You know that "publication bias" in research is bad. Because scientific journals prefer to publish exciting new findings, they tend to reject well done studies that don't have positive results—for example, that certain genes are not correlated with migration in some songbirds.
Over time, continued publication bias has meant that scientific literature isn't exactly a representative picture of all the studies that scientists have performed. Instead, interesting, positive studies are far more likely to get published, leaving out an entire body of knowledge about what doesn't work or what isn't true. This can be especially damaging if a scientist gets a positive finding by chance, one time, and then gets that finding published… but the 20 other scientists who found the opposite don't get their papers published.
Now, one biology journal is trying to purposefully drum up some negative studies. F1000Research is waiving publication fees for negative studies until August 31. The fees are normally between $250 and $1,000, depending on the paper's length, according to the Scholarly Kitchen blog.
F1000Research itself is an unusual journal. It aims to publish papers more quickly than traditional peer-reviewed journals and makes reviews available for anybody to see. The reviews are also signed, while traditional peer review is conducted anonymously, with the reviewers known to the journal editors, but not to the paper writers.

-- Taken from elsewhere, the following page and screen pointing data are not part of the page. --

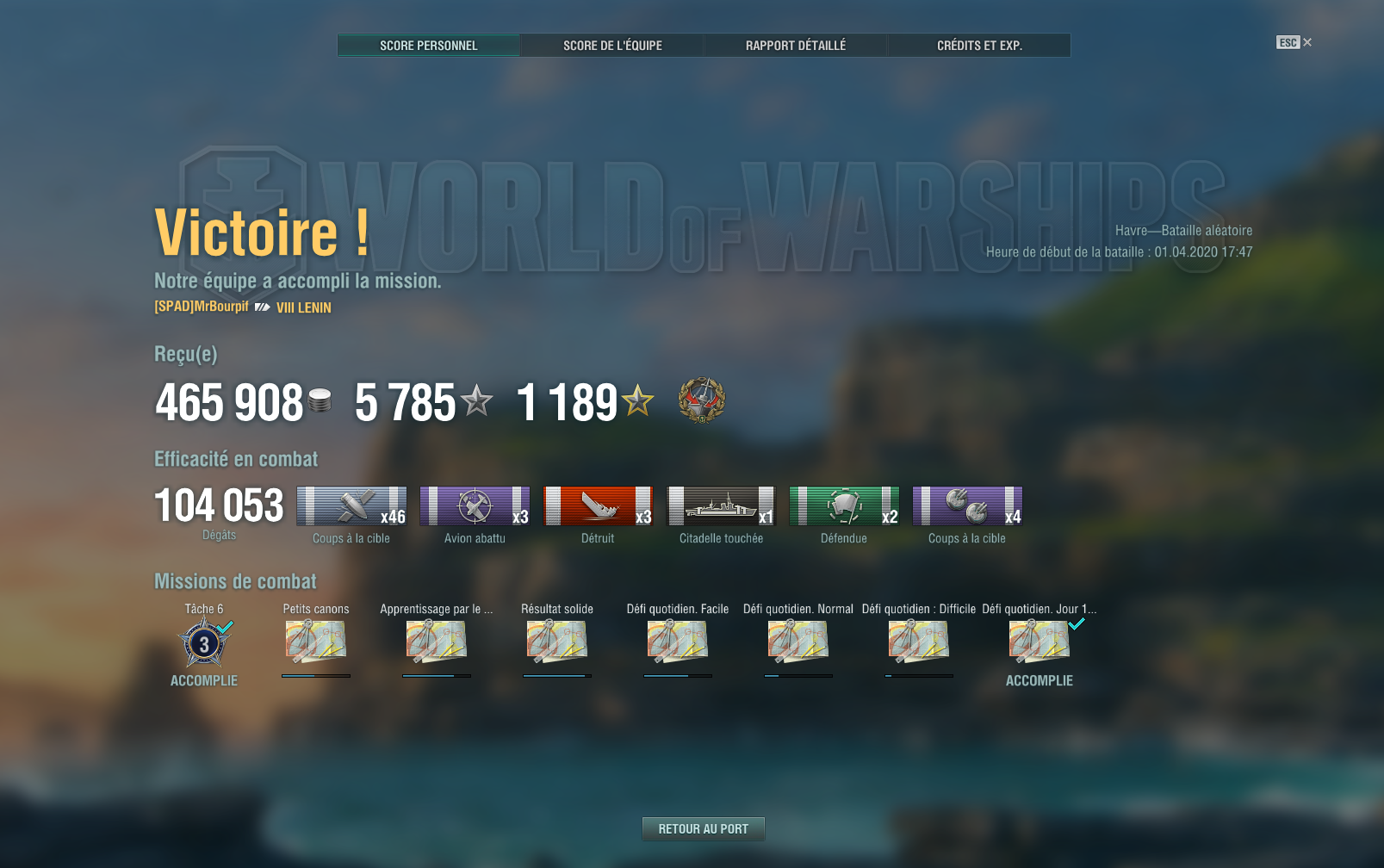This screenshot has width=1384, height=868.
Task: Select the Avion abattu x3 ribbon
Action: click(475, 505)
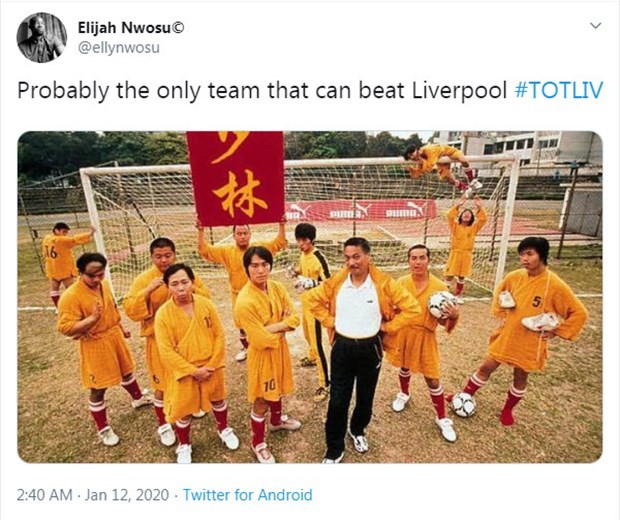Image resolution: width=620 pixels, height=520 pixels.
Task: Click the player wearing number 10
Action: tap(267, 350)
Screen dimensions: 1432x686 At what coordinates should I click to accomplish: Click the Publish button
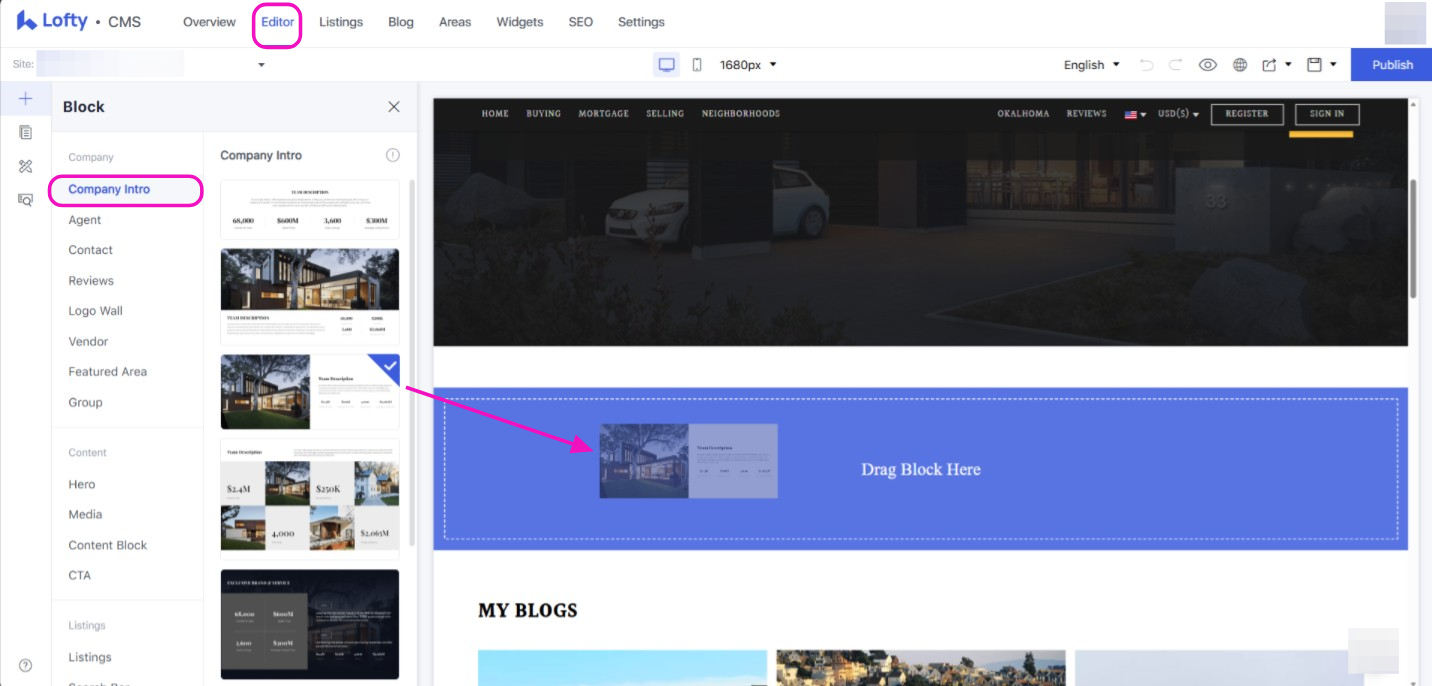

F1000Research has already published the above-mentioned negative bird migration study. We'll see if other scientists answer the call. If they do, F1000Research articles are available to the public for free, so you'll be able to read their work.
Good. There is a lot of corruption in the science publication industry. It needs more transparency.
This is great news! Publication bias has been a blight on scientific advancement in every field, and this is a critical step towards getting past that. Here's hoping!
I thought you might like to know that we've extended the deadline for free negative results papers until the end of September. Of course we're still accepting negative results submissions after that, but they're now free for an additional 30 days.